I’ve seen them three times. The first was in the concrete bunker of Memorial Stadium at Bumbershoot, and although they only had 45 minutes, they were good enough that I went out and bought their two most recent CDs at the time, Summer Teeth and Yankee Hotel Foxtrot, shortly after that. I particularly liked “Misunderstood,” where he belts out “I’d like to thank you for nothing…nothing…nothing…” at the end. Each “nothing” echoed through the stadium as the backing band stopped between each word. I’d never heard the song before.

The second time was at the Sasquatch Festival at the Gorge a couple years ago, and while the festival sucked, they were the highlight of the day.

Last night, they played Marymoor, a beautiful park out in the suburbs of Seattle. (Redmond, actually, just down the hill from global Microsoft headquarters.) A perfect summer evening, clear and warm enough for no jacket. The sound was phenomenal for an outdoor show–they had six instruments on stage at all times, plus up to four backing vocals, and you could hear each part crystal clear if you chose to tune in, or listen to the blend of the noise washing over you.

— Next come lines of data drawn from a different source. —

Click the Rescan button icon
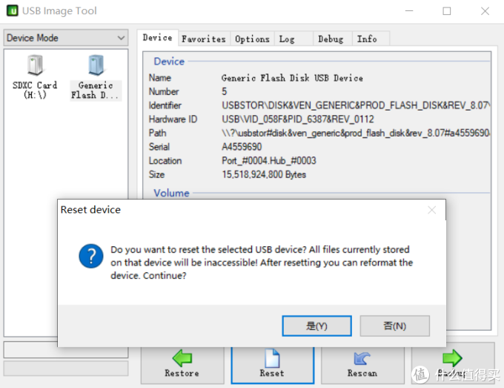The height and width of the screenshot is (388, 504). click(362, 358)
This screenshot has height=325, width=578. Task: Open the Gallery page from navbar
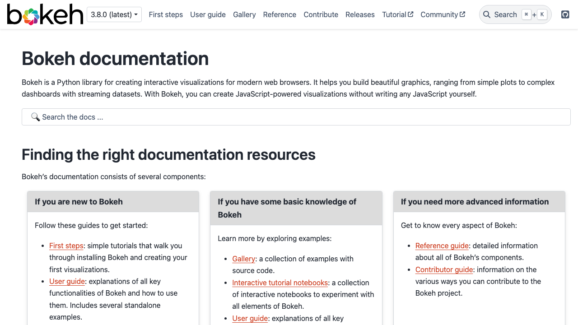click(x=244, y=14)
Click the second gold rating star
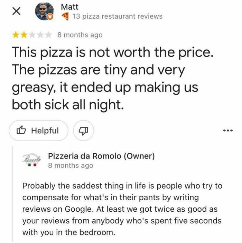 [x=23, y=35]
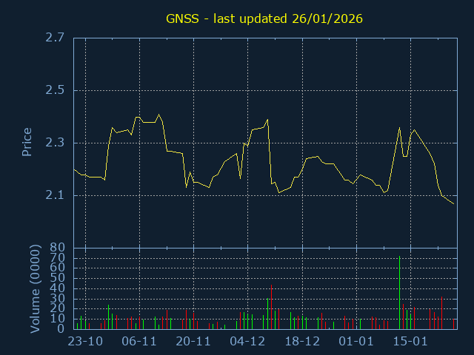Screen dimensions: 474x355
Task: Click the 18-12 date label
Action: (302, 341)
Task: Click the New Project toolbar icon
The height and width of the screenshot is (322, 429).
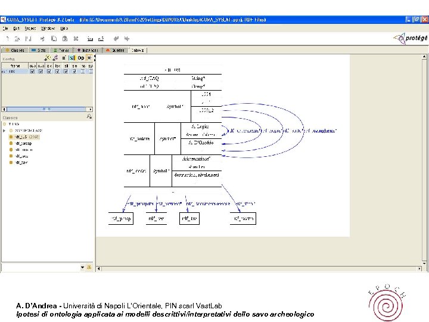Action: (7, 38)
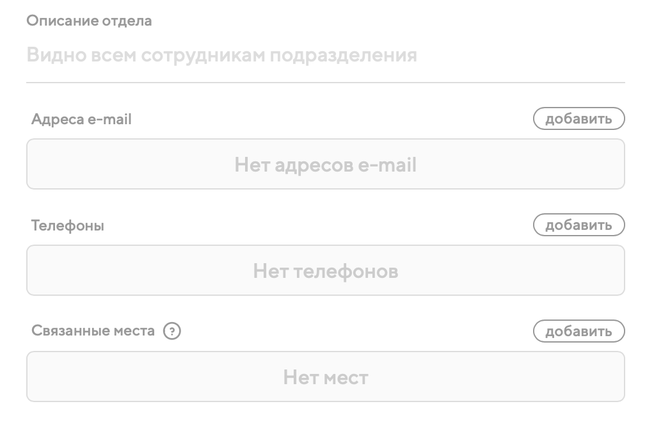Click placeholder Видно всем сотрудникам подразделения
This screenshot has width=654, height=429.
point(221,55)
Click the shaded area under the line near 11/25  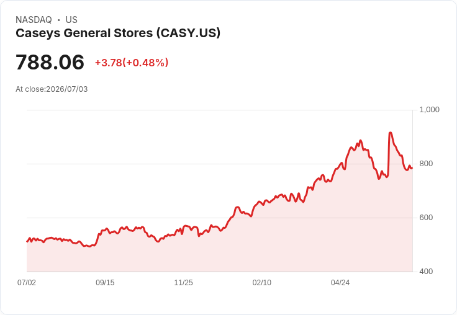[x=183, y=251]
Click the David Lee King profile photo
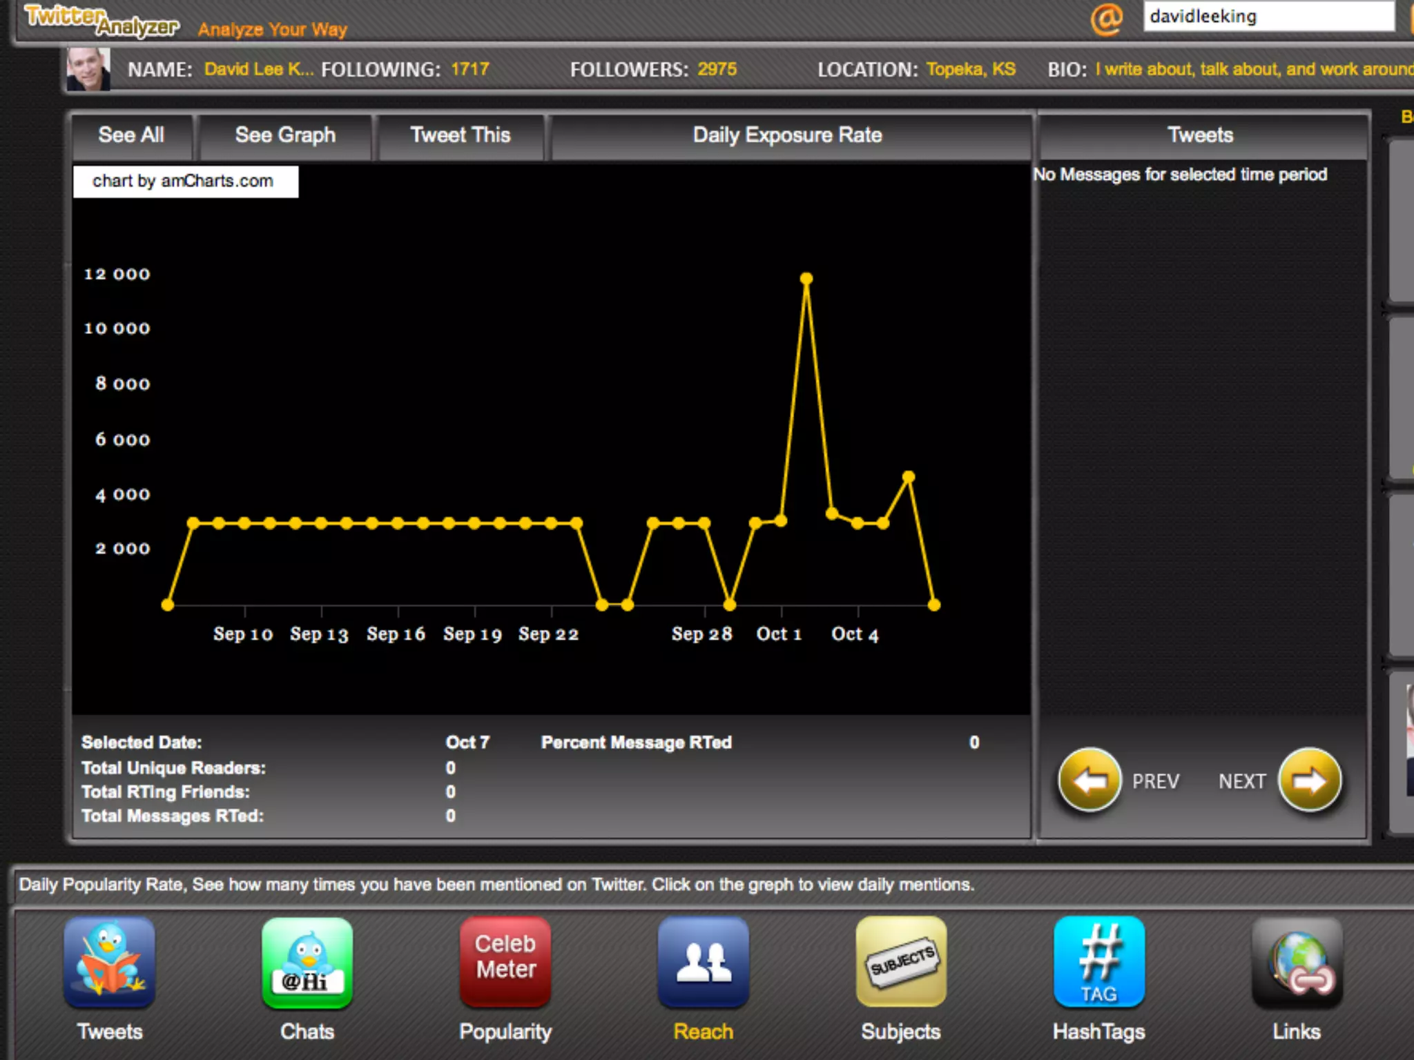Screen dimensions: 1414x1060 click(x=88, y=69)
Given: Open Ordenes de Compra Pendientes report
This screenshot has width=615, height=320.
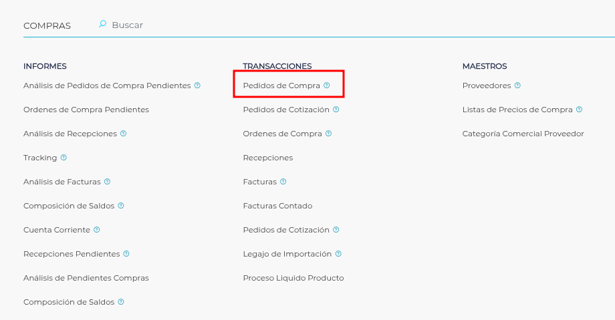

They’ve taken it out even further since the last time I saw them–on record, one of their songs, “Via Chicago,” is more or less a pretty pop song with some odd psychedelic bits in the background, similar to the kind of things the Beach Boys and Beatles did back in the late 60s. Last night, the band basically broke into a full-tilt Sonic Youth meltdown in the background while Jeff Tweedy kept right on singing through and playing the rhythm, then they all locked back in to the pop song at the same time. The lead guitarist, Nels Cline, has become one of my favorite guitarists–he seems to be able to play anything, wildly experimental and beautifully melodic, jazz and rock and country, fast when he needs to be but never wanky. Jeff Tweedy’s lyrics are sometimes heartbreakingly honest (“Misunderstood” still gets me all the way through), sometimes way dark (“I dreamed of killing you again last night, it felt alright to me”), occasionally mysterious. (“Impossible Germany. Unlikely Japan.” ??) His banter’s sarcastic and funny without being mean or going on way too long (like Neko Case does).

Here’s how good they were: I don’t own their last two records, and hadn’t heard half the songs they played last night. I enjoyed those songs as much–in some cases more–than the songs I knew. I remain convinced: Jeff Tweedy’s in it for the long haul. He wants to be Neil Young or the Grateful Dead, playing better and better shows, selling out bigger and bigger arenas into his 50s and 60s or as long as he can. Mediocre record sales be damned. And he’s the only one of the 90s indie generation that I think can pull it off, with the possible exception of Pearl Jam, who I don’t like but seem to have that same kind of live integrity.